* **Task statement**
Reproduce only what runs from the line containing "This screenshot has height=594, width=1251." to the line containing "Task: Click the shift-dates arrows icon" in the records below, inclusive. Keep it exact, and keep the pictures out.

Material to process Block Start

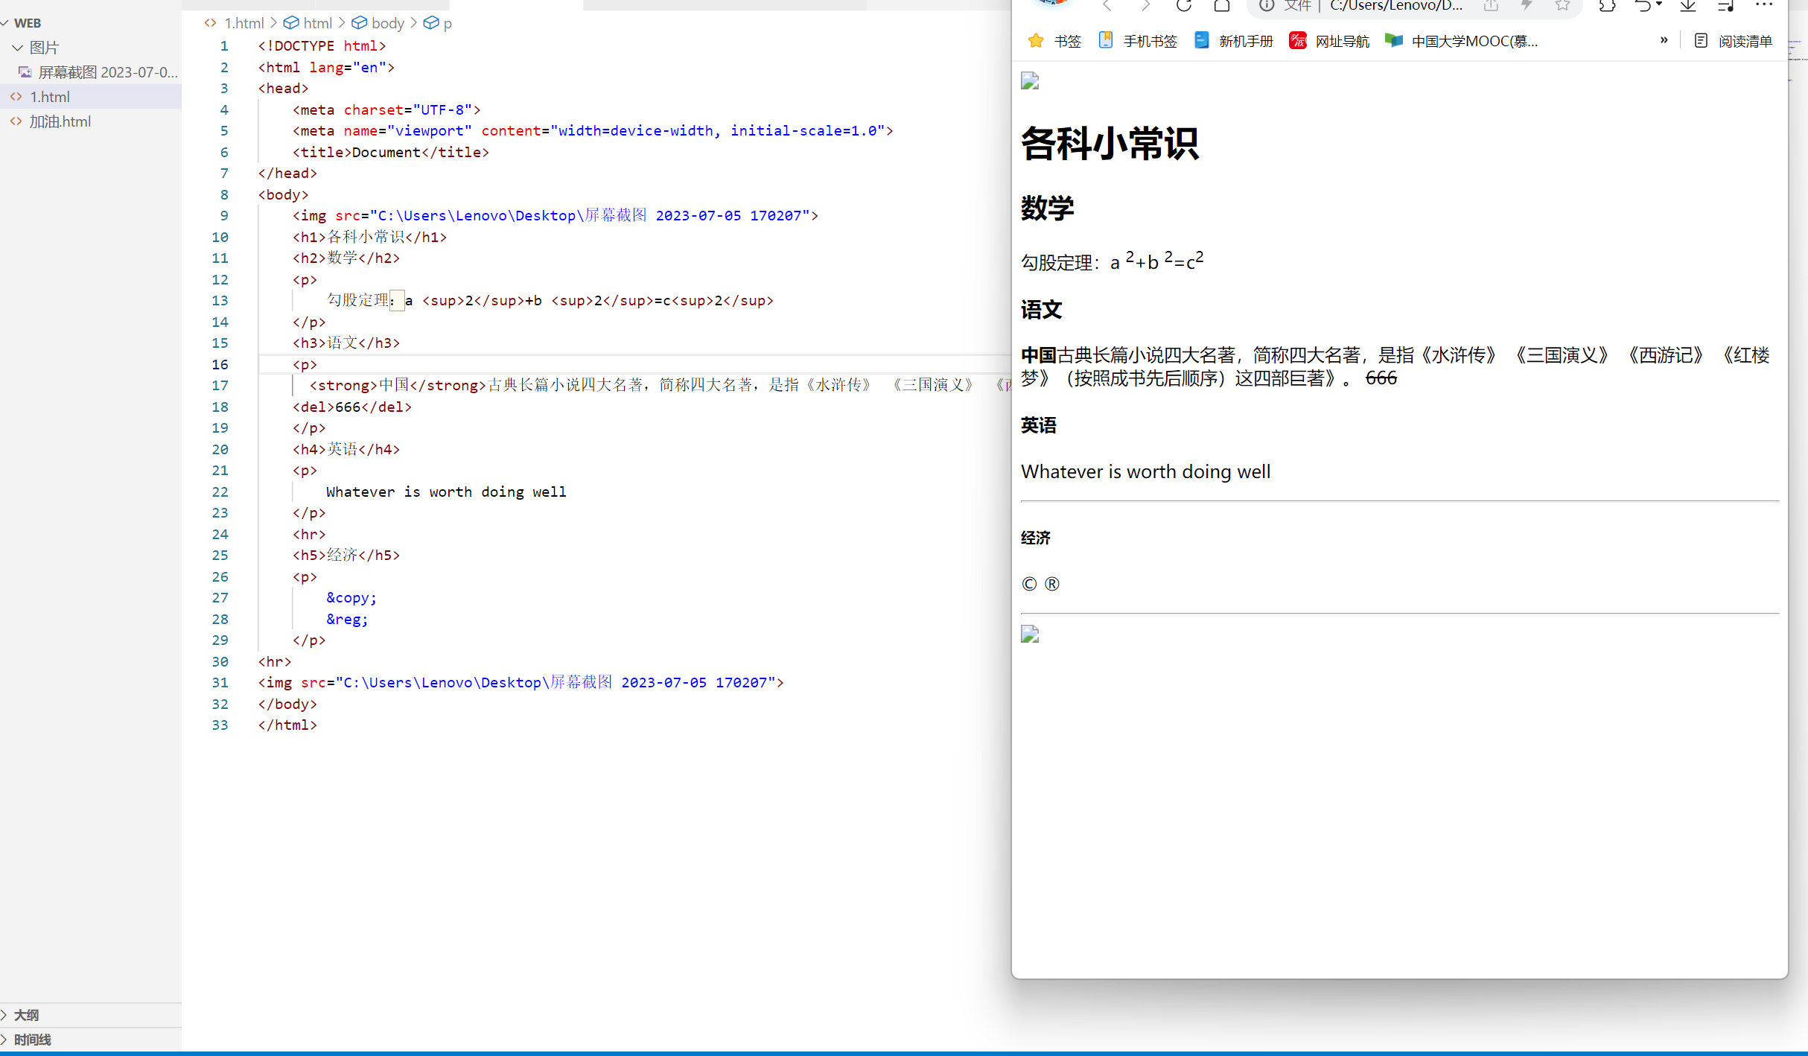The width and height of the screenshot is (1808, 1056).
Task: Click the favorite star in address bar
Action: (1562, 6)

Material to process Block End
Material to process Block Start

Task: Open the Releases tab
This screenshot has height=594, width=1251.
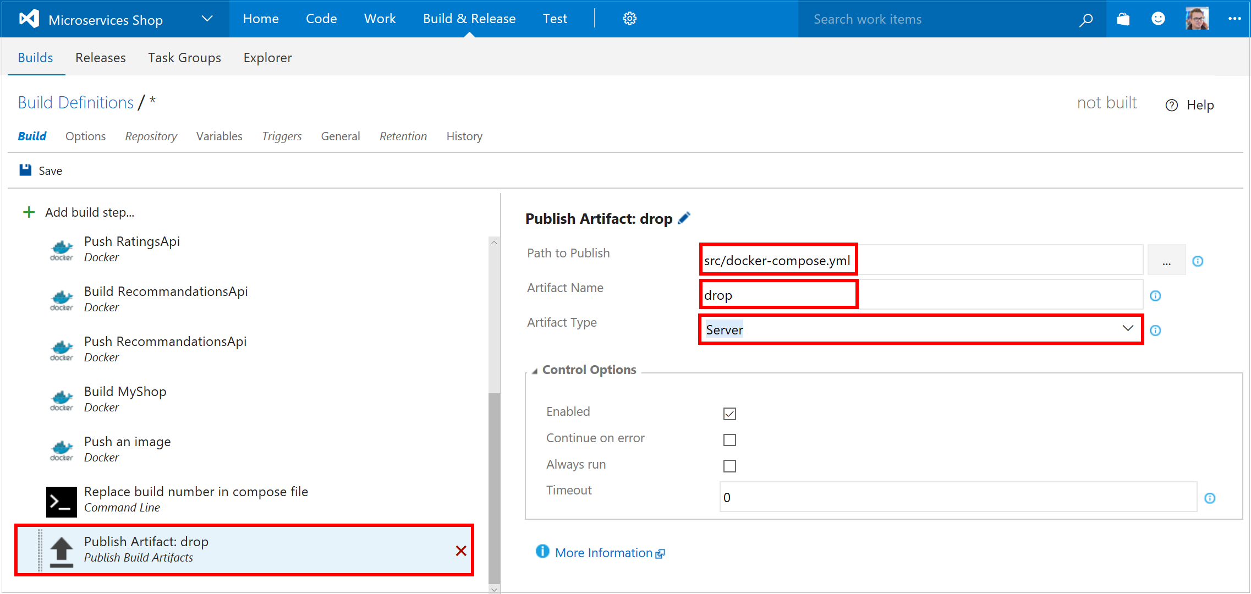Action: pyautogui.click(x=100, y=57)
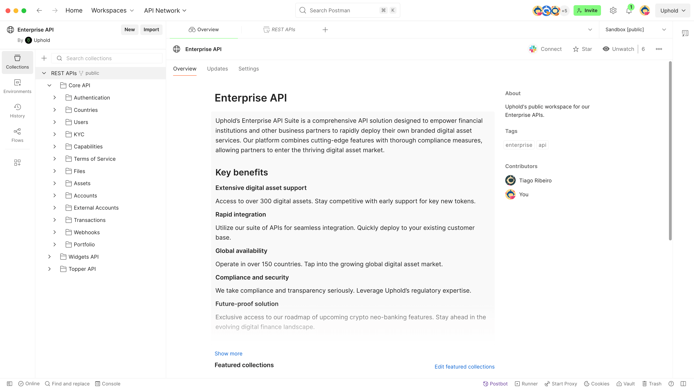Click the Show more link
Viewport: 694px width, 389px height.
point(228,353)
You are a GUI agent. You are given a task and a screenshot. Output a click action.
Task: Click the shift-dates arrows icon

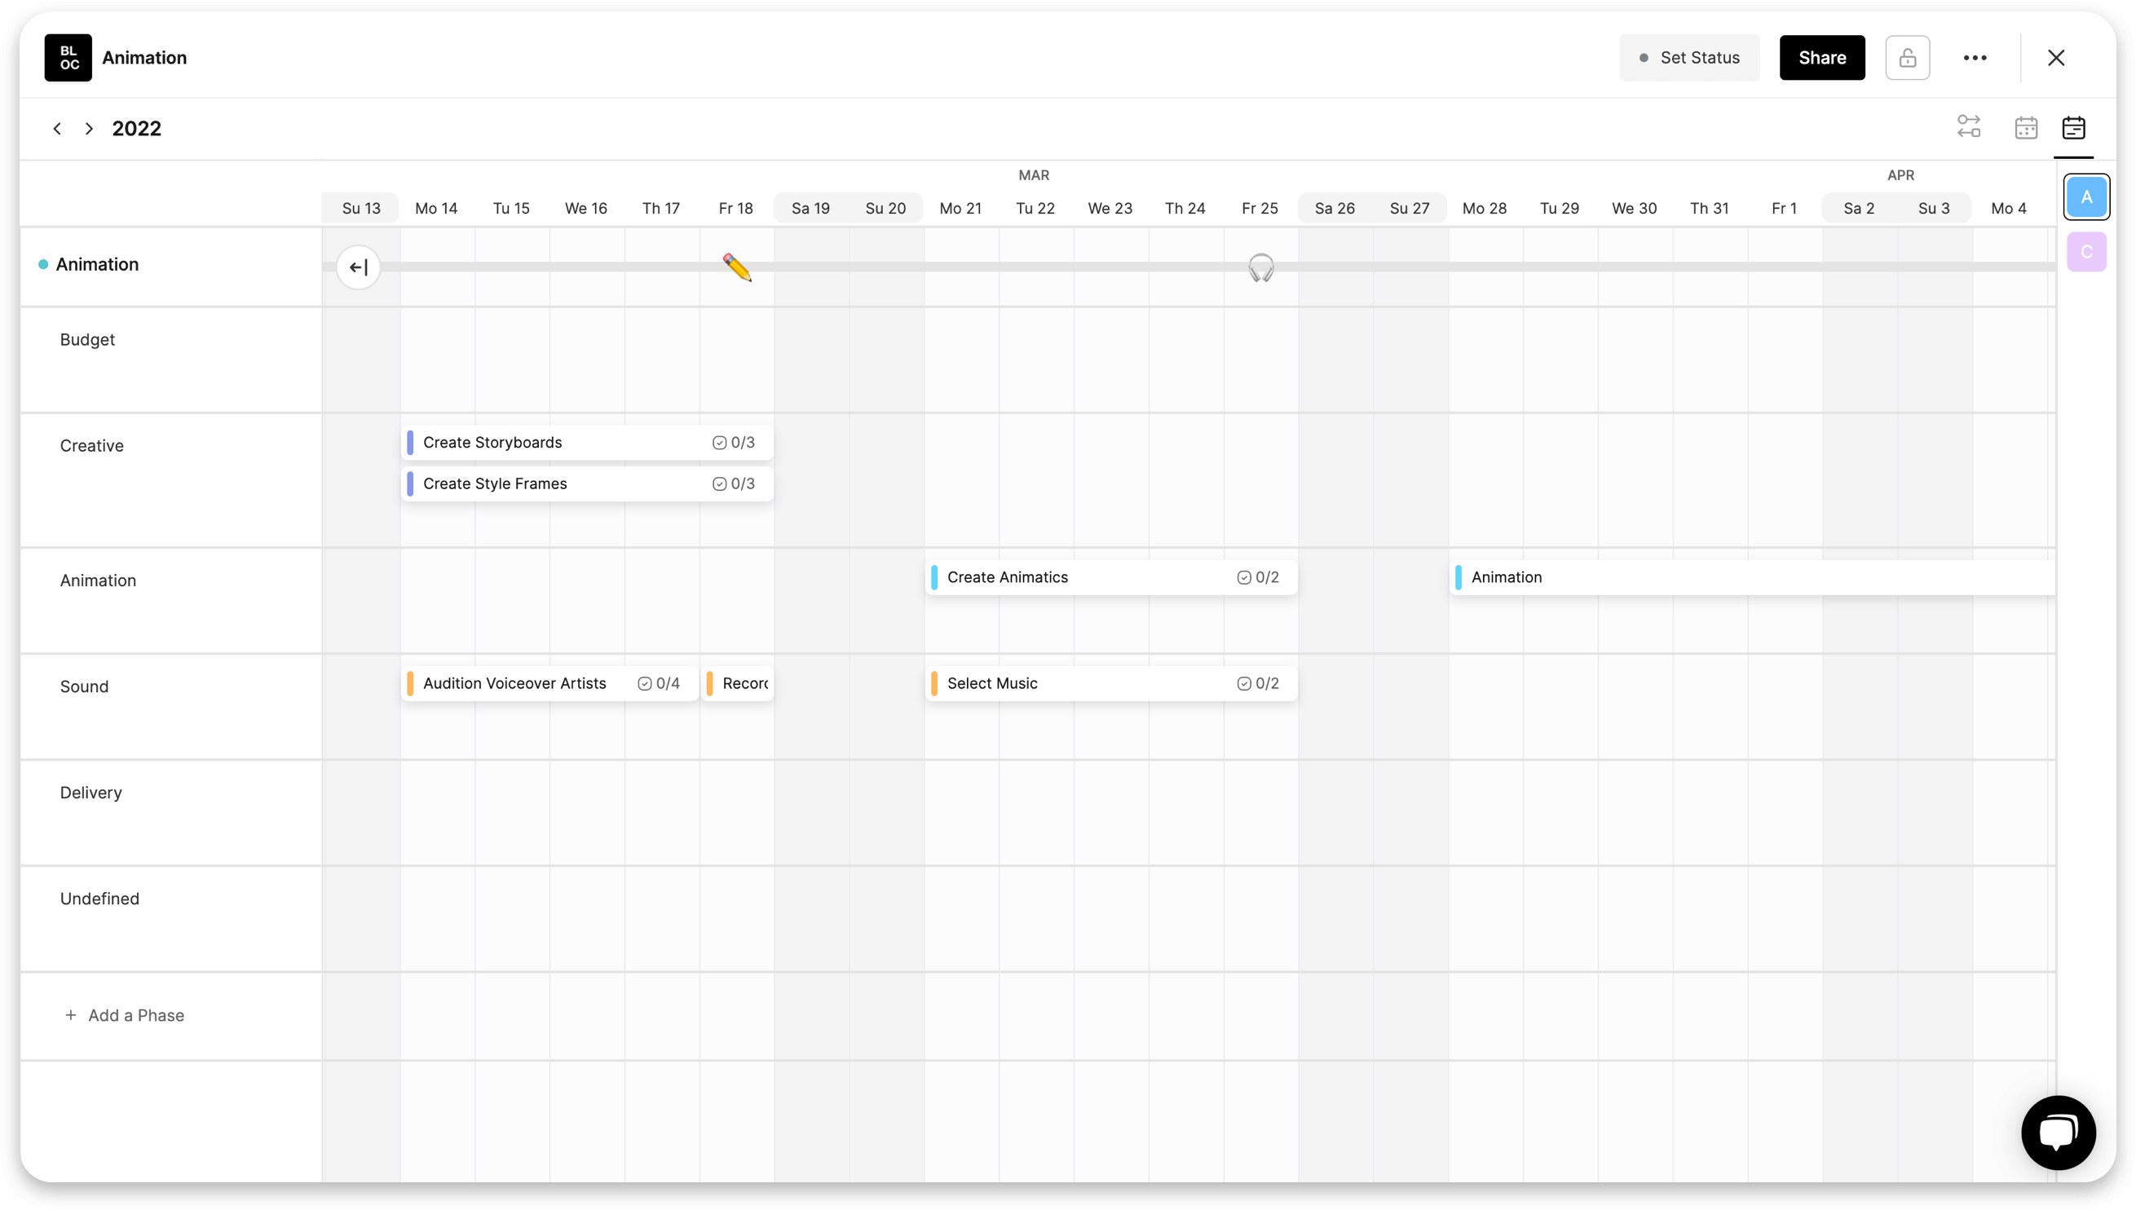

Material to process Block End

* **Solution**
This screenshot has height=594, width=1251.
Action: pyautogui.click(x=100, y=57)
Click the Show more link
Viewport: 694px width, 389px height.
point(228,353)
You are a GUI agent. You are given a task and a screenshot. Output a click action.
Task: Click the shift-dates arrows icon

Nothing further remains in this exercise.